The Privilege of the Sword
Thursday, June 20, 2013
The Privilege of the Sword (2006) Ellen Kushner
I’ve been listening to the audio book version of this, when I reached a point where I gave up and started re-reading (from the beginning) on the Kindle.
Mind you, I’m still listening to the audio version, but it had been too long since I’d read the book, and I couldn’t remember all the details and needed to know NOW.
Katherine Talbert’s uncle is the Mad Duke Tremontaine, and when he offers to help her family financially if only Kate will come to the city, follow his rules, and learn the sword. As Kate is fifteen, this seems perfectly reasonable to her, so off she goes.
She really didn’t have a clue what she had let herself in for.
..(A)nd then the breeches–the buttons pulling closed flas that were all that stood between me and the world, and nothing to hide my legs from anyone’s eyes but the short hang of the jacket and the coarse stockings that revealed in outline everything the covered… Men’s clothing gripped me in places I did not want, showed me in ways I could not like, claimed me with strange bindings and unbindings.
But of course, the reason I loved this story so well is seeing what became of Alec and St Vier.
Mostly Richard St Vier.
But we didn’t spend much time with St Vier, and there are many surprises in store when we see him again.

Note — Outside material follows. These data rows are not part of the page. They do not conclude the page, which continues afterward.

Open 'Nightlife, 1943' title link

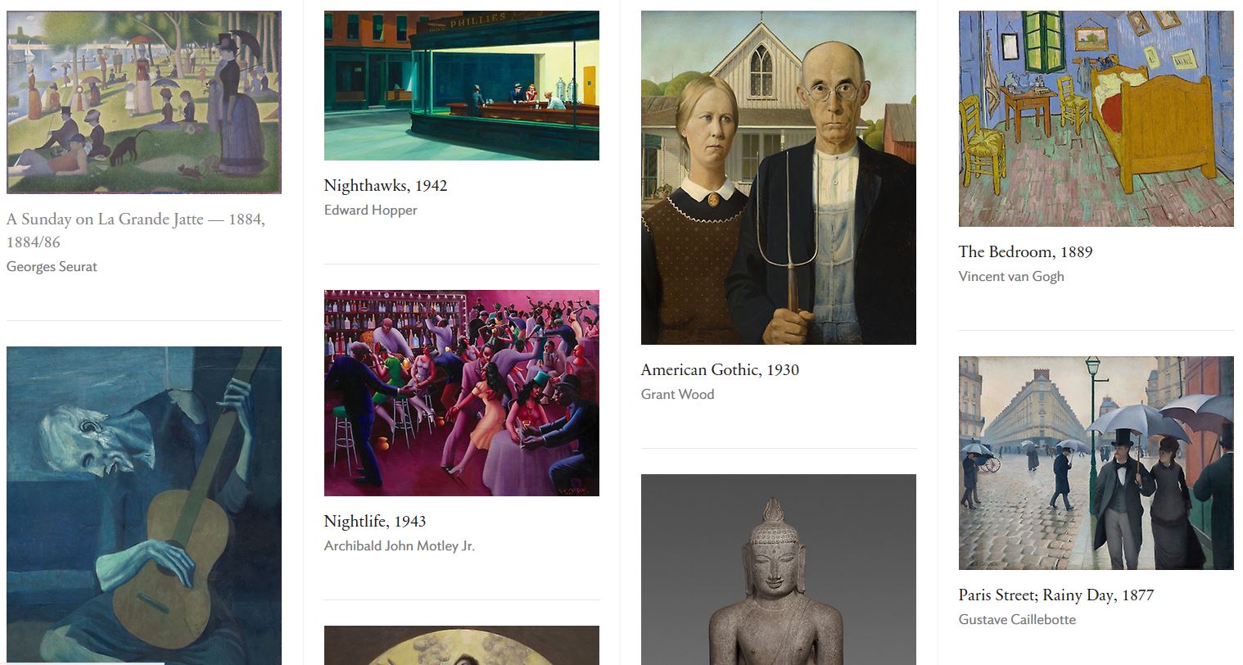tap(375, 522)
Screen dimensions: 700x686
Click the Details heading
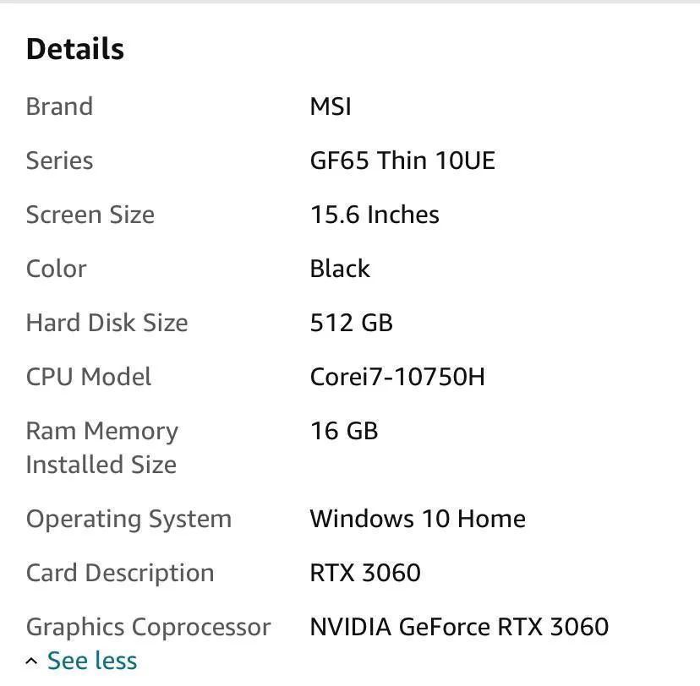(75, 49)
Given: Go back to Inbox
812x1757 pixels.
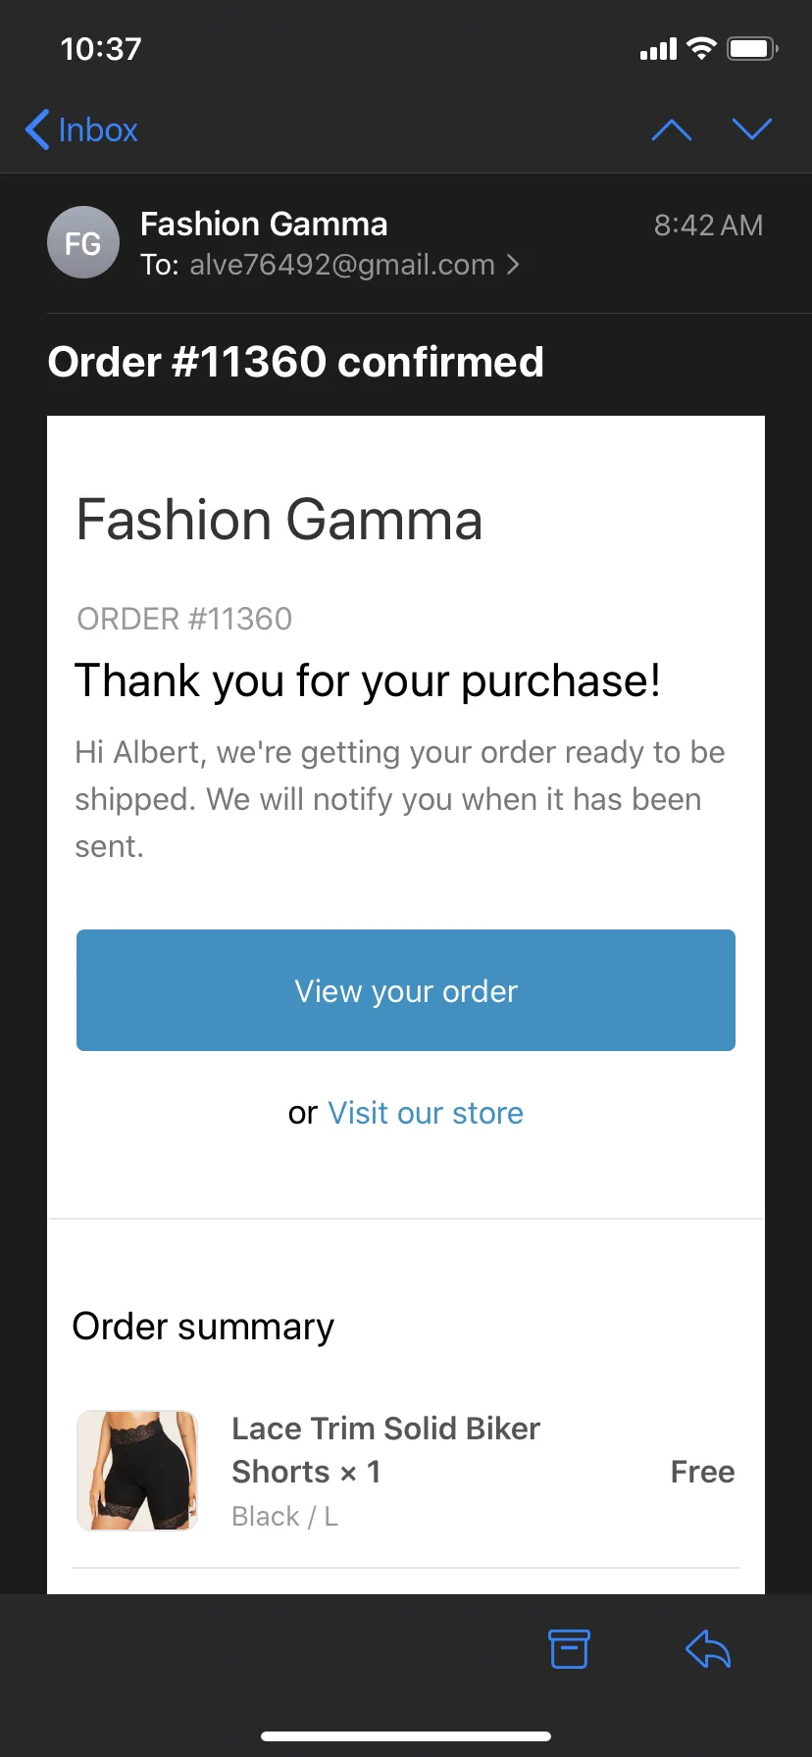Looking at the screenshot, I should (x=81, y=129).
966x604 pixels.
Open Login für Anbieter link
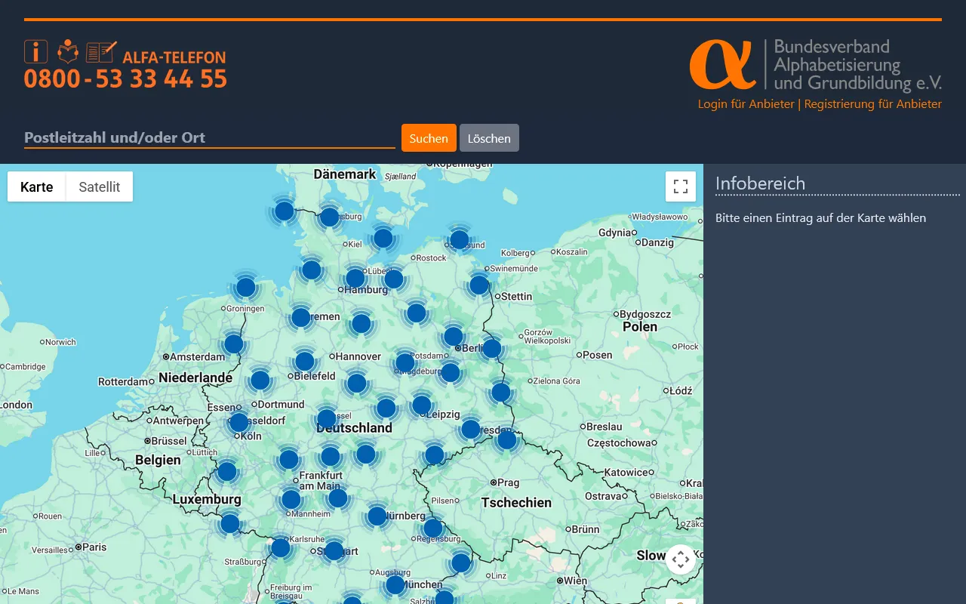(746, 104)
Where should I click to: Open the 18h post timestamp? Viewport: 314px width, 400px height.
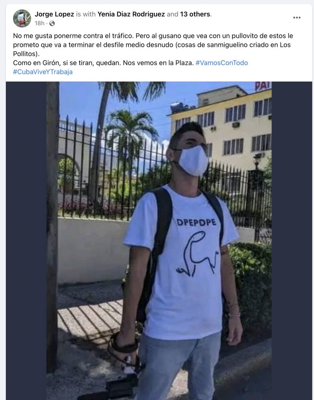pos(39,23)
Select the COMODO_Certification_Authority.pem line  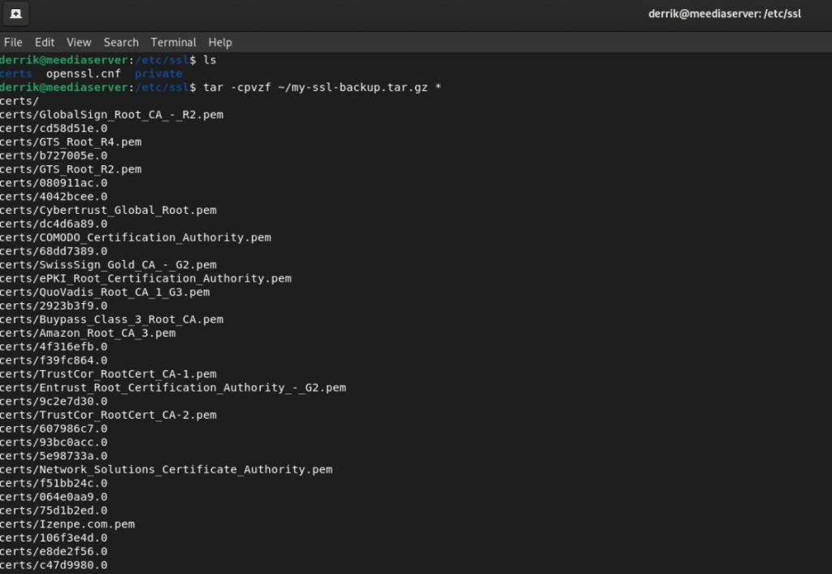pyautogui.click(x=136, y=237)
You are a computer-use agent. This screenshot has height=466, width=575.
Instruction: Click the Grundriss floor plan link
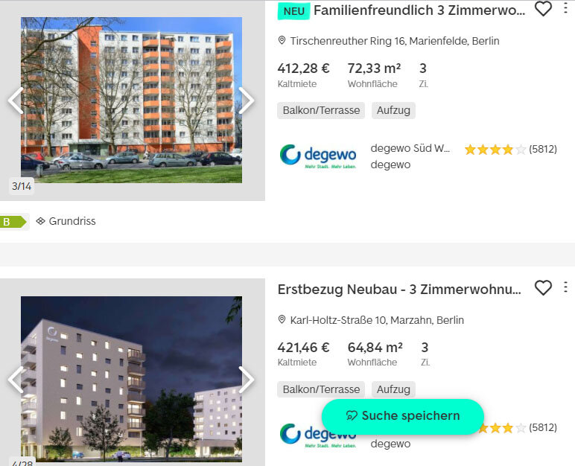click(x=66, y=221)
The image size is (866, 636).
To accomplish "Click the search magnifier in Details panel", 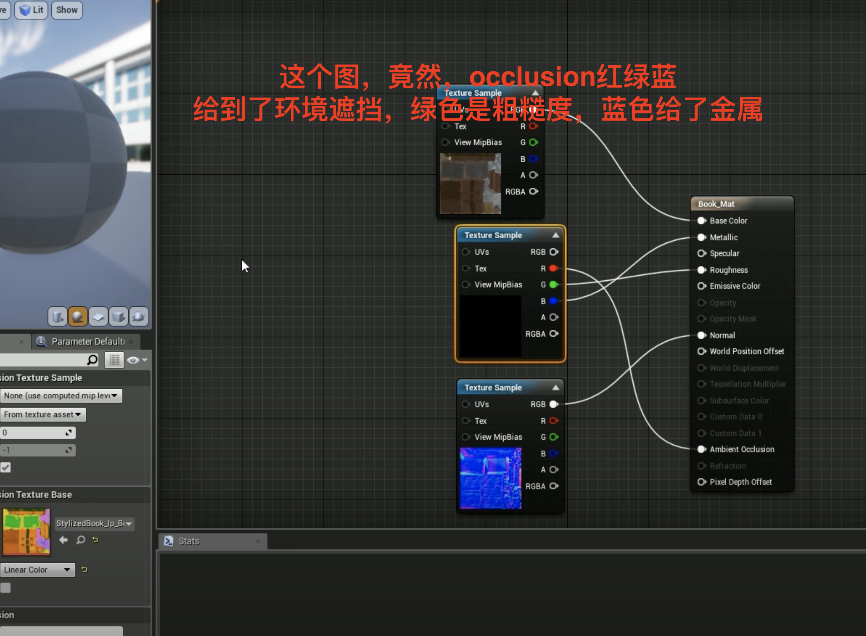I will click(x=92, y=360).
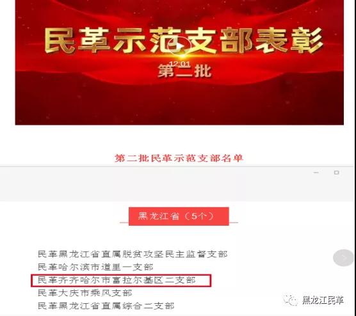
Task: Click the WeChat logo watermark icon
Action: 291,300
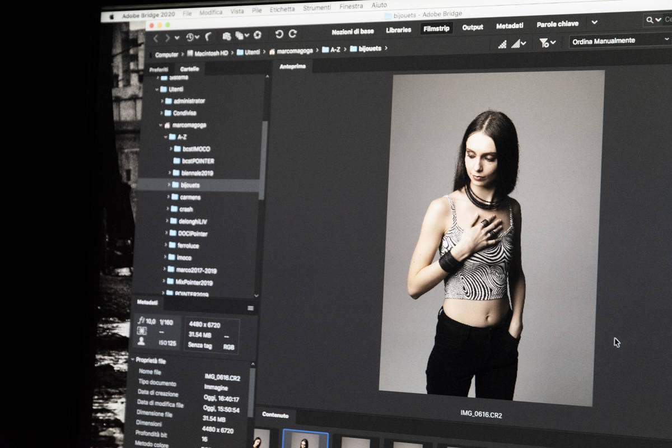Click Macintosh HD in the path bar

pyautogui.click(x=208, y=53)
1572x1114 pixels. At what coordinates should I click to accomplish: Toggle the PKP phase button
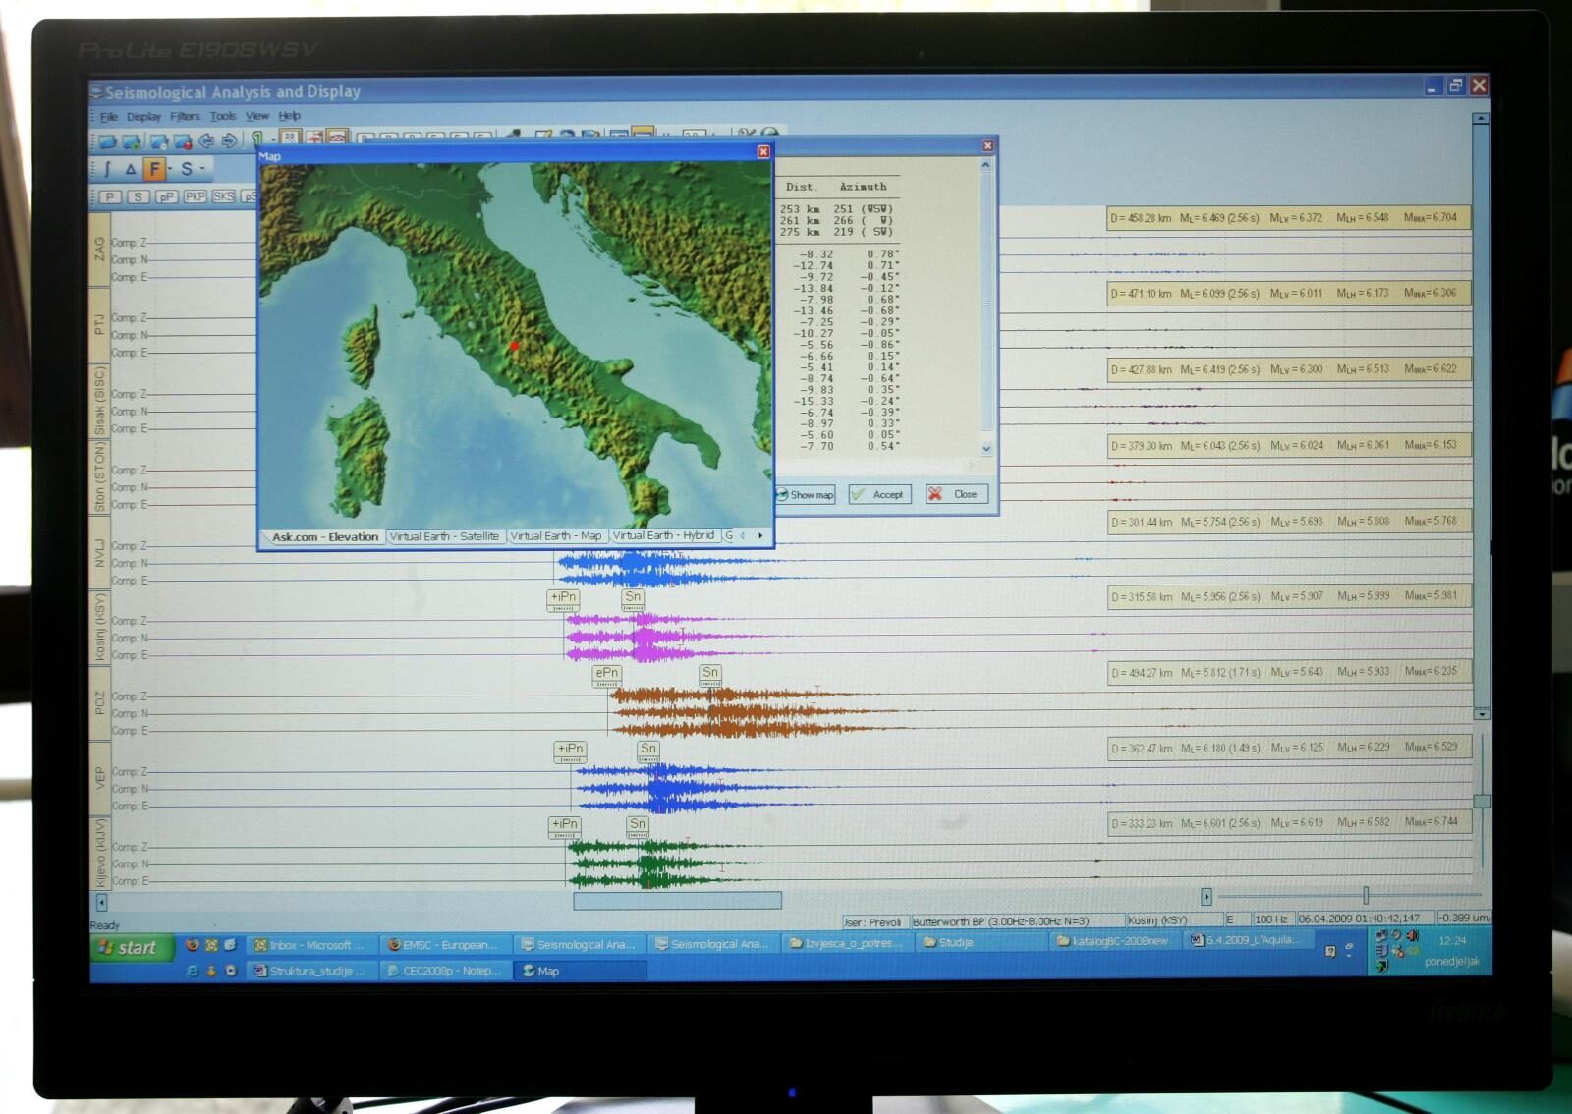point(195,196)
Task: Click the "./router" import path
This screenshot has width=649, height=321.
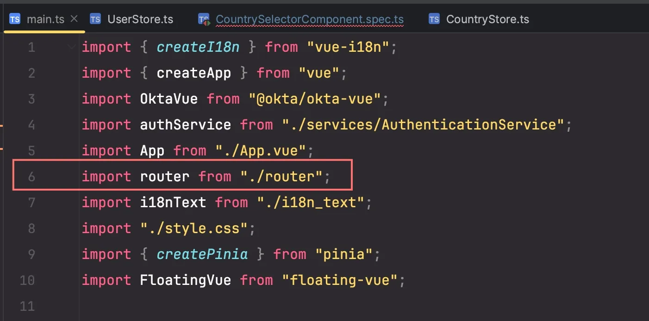Action: click(x=281, y=177)
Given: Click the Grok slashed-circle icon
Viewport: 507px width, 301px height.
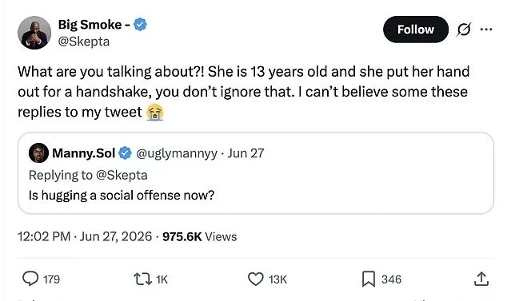Looking at the screenshot, I should point(464,30).
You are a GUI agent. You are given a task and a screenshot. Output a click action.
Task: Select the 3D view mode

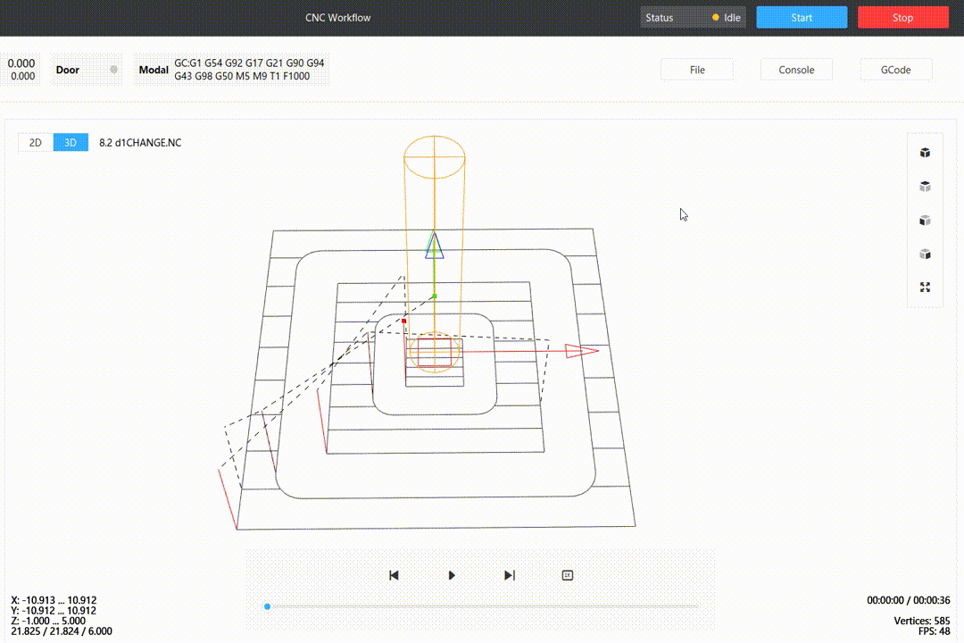click(71, 142)
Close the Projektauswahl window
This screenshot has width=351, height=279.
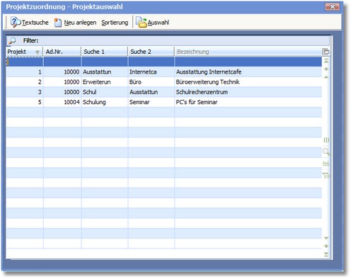(x=332, y=7)

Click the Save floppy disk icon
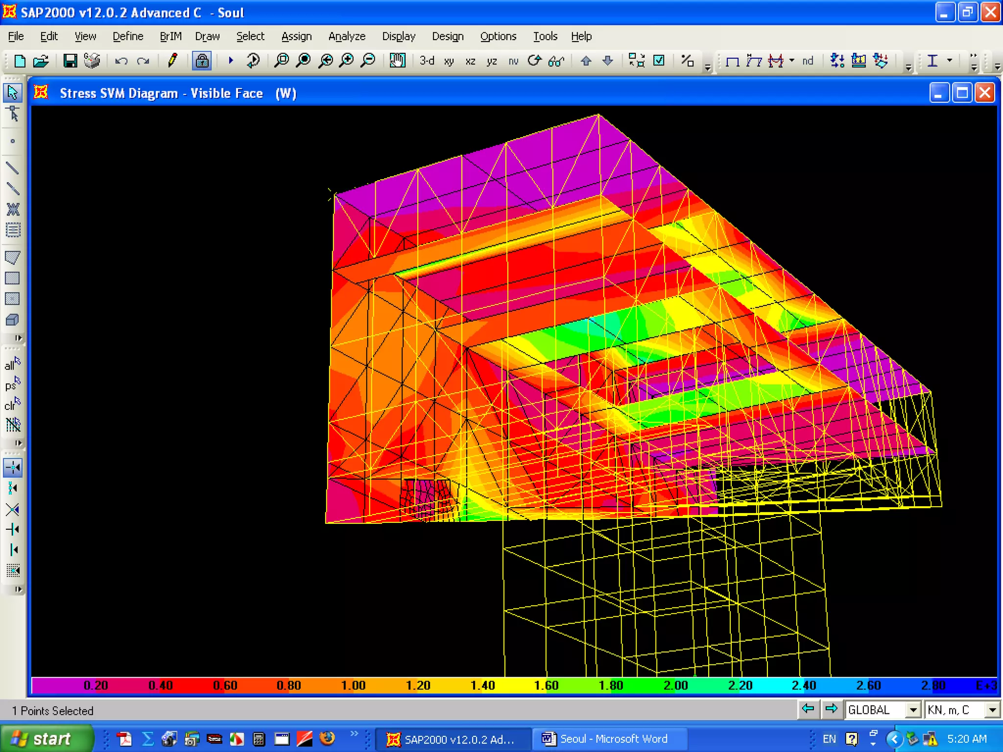point(70,61)
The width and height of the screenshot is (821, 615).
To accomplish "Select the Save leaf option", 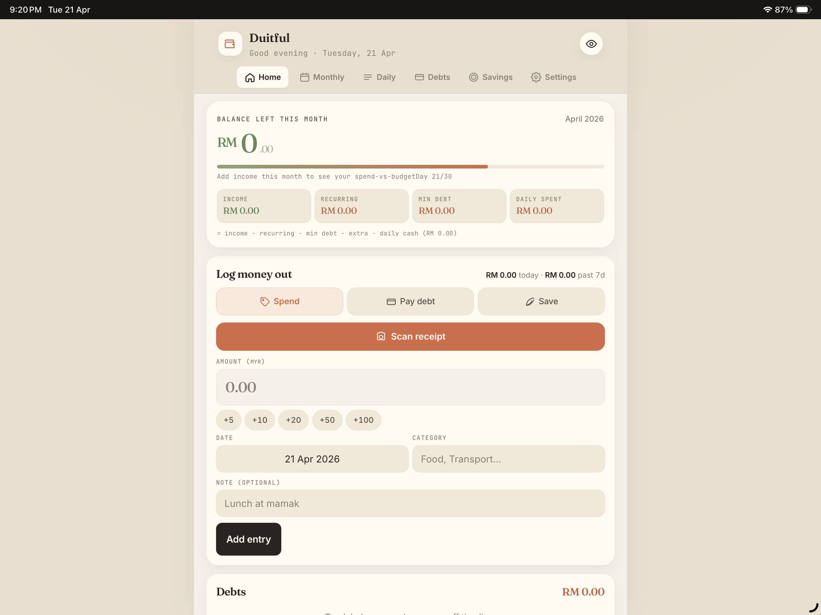I will click(541, 301).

Of course Kate knows nothing about him.
I suppose being able to kill people was enough to make them very polite to you.
Alec, of course, hasn’t changed at all, at least on the surface.
Ferris felt almost disappointed. If there were indeed the pornographic frescoes, instruments of torture, naked serving girls and other items popular opinion had decorated the duke’s house with, they were not on public view.
Ah Alec.
Ah, but we also have Artemisia Fitz-Levy.
“Must all your friends beg you for favors, Lucius?” she teased. “You should be more generous!”
“You note,” her cousin said to Lord Petrus, “she does not demur at being called a beauty!”
“That is because I know how free men are with their compliments, when they cost them nothing.”
But of course, there were so many things that I loved, and things I wished to remember.
I let the insults go by. A good swordsman doesn’t pay attention to words in a fight.
That’s something I really should try to remember, even if I’m not about to get in a sword fight.
And then there was this:
If anything, I knew now that people were even stranger and more unpredictable than that, and that when we don’t know the truth about someone, we will make it up ourselves.
Did I enjoy this story as much this time around as I did before? Oh yes. Possibly more so, actually. I’d recently re-read Swordspoint, and had fallen for St Vier all over again, and enjoyed seeing him, but even more so, I read slower this time, and actually saw how Alec had changed as well, and that was all the more impressive.
If you have not read Swordspoint, don’t worry, you don’t need to have. But reading the one will make you want to read the other.